Instead, Palladino trusted G. Raspadori as the nominal spearhead, with L. Samardzic and K. Sulemana buzzing behind him. The “Shield” they faced was a Fiorentina defence that, at home, concedes just 1.1 goals per game and has kept 6 clean sheets in Florence across the campaign. Even without Ranieri, the structure held: O. Christensen behind a line of Dodo, Comuzzo, Rugani and Gosens gave Fiorentina a compact 4 that Atalanta struggled to slice through in the first half.
On their travels, Atalanta average 1.4 goals scored and 1.1 conceded per game. Their away goal difference of +5 (26 for, 21 against) is the product of a system that allows them to push numbers forward without losing balance. The second half equaliser felt like a statistical inevitability: a side used to finding a way on the road finally breaking a home team that has often struggled to turn solid defending into three points.
The engine room
Midfield was where the game’s rhythm was written. Fiorentina’s trio of G. Fabbian, R. Mandragora and M. Brescianini sought to compress space and protect their back four. Mandragora’s positioning allowed Gosens to push selectively, while Fabbian provided vertical runs to support R. Piccoli and A. Gudmundsson.
Opposite them, M. De Roon and M. Pasalic formed Atalanta’s central hinge, with Y. Musah’s energy from the left and R. Bellanova’s width on the right. De Roon’s role as enforcer was crucial: screening the back three, breaking up transitions, and allowing Samardzic to drift into pockets between the lines. Over the season, Atalanta’s midfield platform has underpinned their defensive numbers – only 15 goals conceded at home and 21 away, with 13 clean sheets overall.
Fiorentina’s attacking fulcrum, Gudmundsson, carried his season-long duality into this match: 5 goals, 4 assists, and yet a red card on his record that mirrors the team’s emotional volatility. His movement off the left inside channel repeatedly tested Ahanor and Scalvini, especially before the break.
● ● ● ●
To do:
- a) From the Fiorentina–Atalanta match report, reproduce word for word the part that opens with the words containing "On their travels, Atalanta" and closes with "into three points.".
- b) Write the next part of the Fiorentina–Atalanta match report, picking up after its final sentence.
● ● ● ●
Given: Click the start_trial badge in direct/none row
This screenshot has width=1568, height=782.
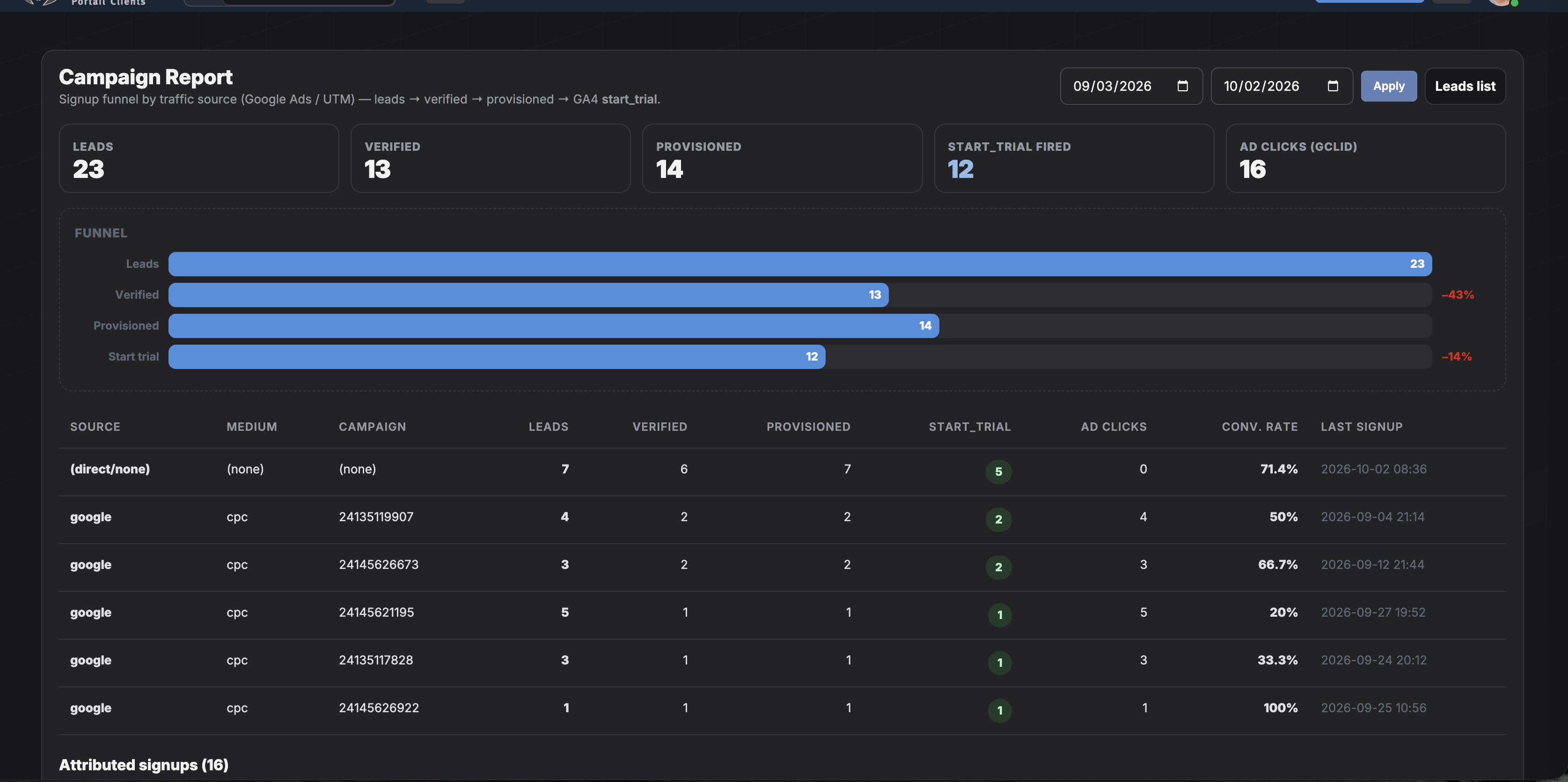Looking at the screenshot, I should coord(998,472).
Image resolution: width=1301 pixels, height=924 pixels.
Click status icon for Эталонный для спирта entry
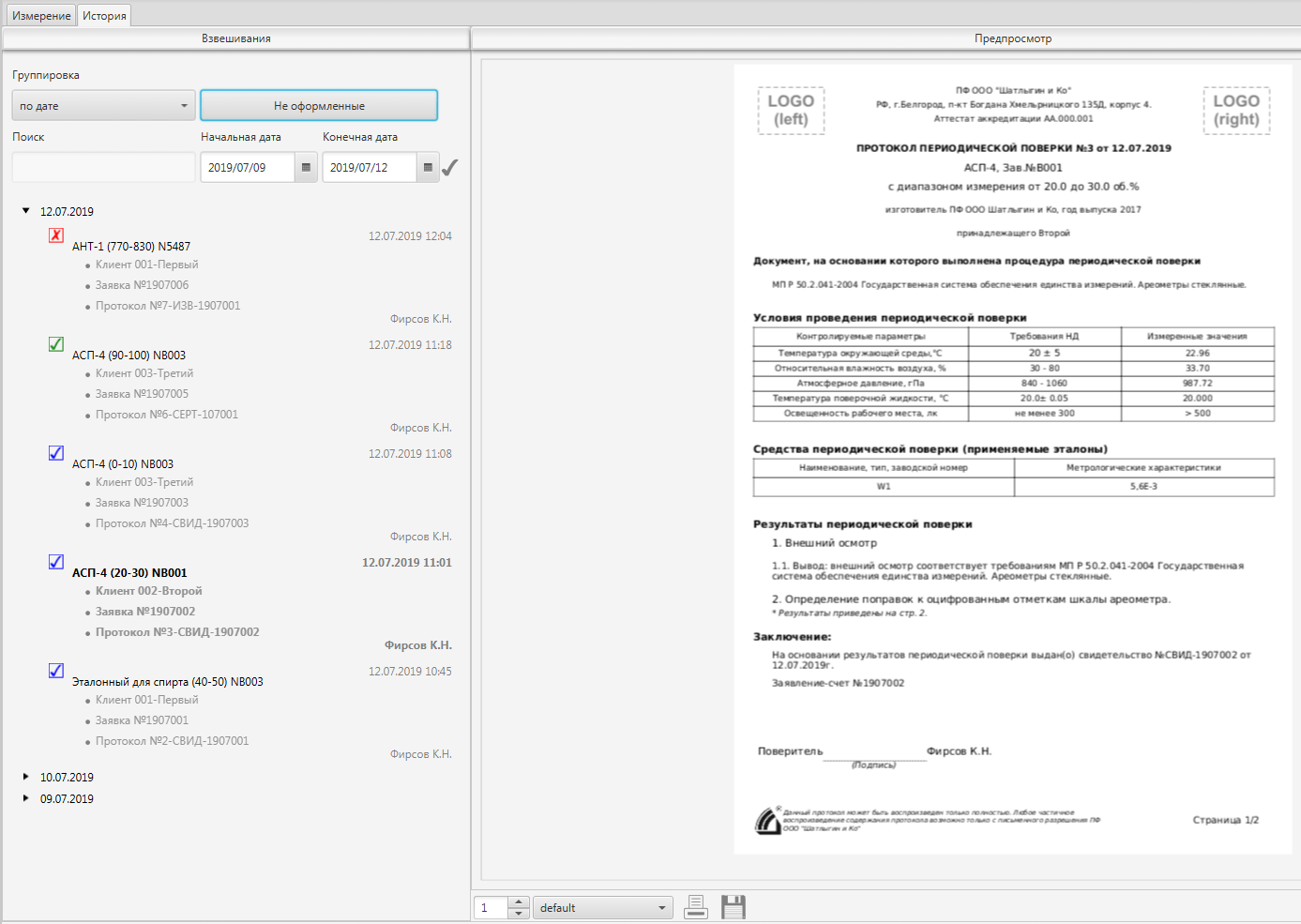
● ● ● ●
Answers for each item:
- a)
On their travels, Atalanta average 1.4 goals scored and 1.1 conceded per game. Their away goal difference of +5 (26 for, 21 against) is the product of a system that allows them to push numbers forward without losing balance. The second half equaliser felt like a statistical inevitability: a side used to finding a way on the road finally breaking a home team that has often struggled to turn solid defending into three points.

- b)
IV. Statistical prognosis – what this draw says about both teams
Following this result, the numbers and the narrative align. Fiorentina end a season of narrow margins and structural caution: 10 clean sheets overall, but 11 matches in which they failed to score, split between 4 at home and 7 away. Their penalty record – 6 taken, 6 scored, 0 missed – underlines a clinical edge from the spot, but open play chance creation remains inconsistent.
Atalanta’s profile is that of a European-chasing side with a clear blueprint. Across 38 matches they score 1.3 goals per game overall and concede only 0.9. On their travels, they still manage 1.4 goals per game while keeping 6 away clean sheets and failing to score just twice. Their penalty record is equally flawless: 3 penalties, all converted, none missed.
In xG terms – even without explicit figures – the shapes are obvious. Fiorentina, with their 1.1 goals for and 1.3 against overall, typically play within fine margins, living in games decided by a single moment. Atalanta’s superior defensive solidity and deeper attacking options (Krstović, Scamacca, De Ketelaere from the bench) suggest that on another night they would edge the balance of chances.
Yet this finale in Florence ends in symmetry: 1–1 on the night, a reflection of Fiorentina’s season-long tendency to draw and Atalanta’s occasional struggle to turn control into victory. For Vanoli, the draw offers a foundation of structure to build upon. For Palladino, it is a reminder that to convert a strong goal difference and defensive record into something more, Atalanta must find just a little more ruthlessness in games like this – especially when the Hunter meets a well-organised Shield.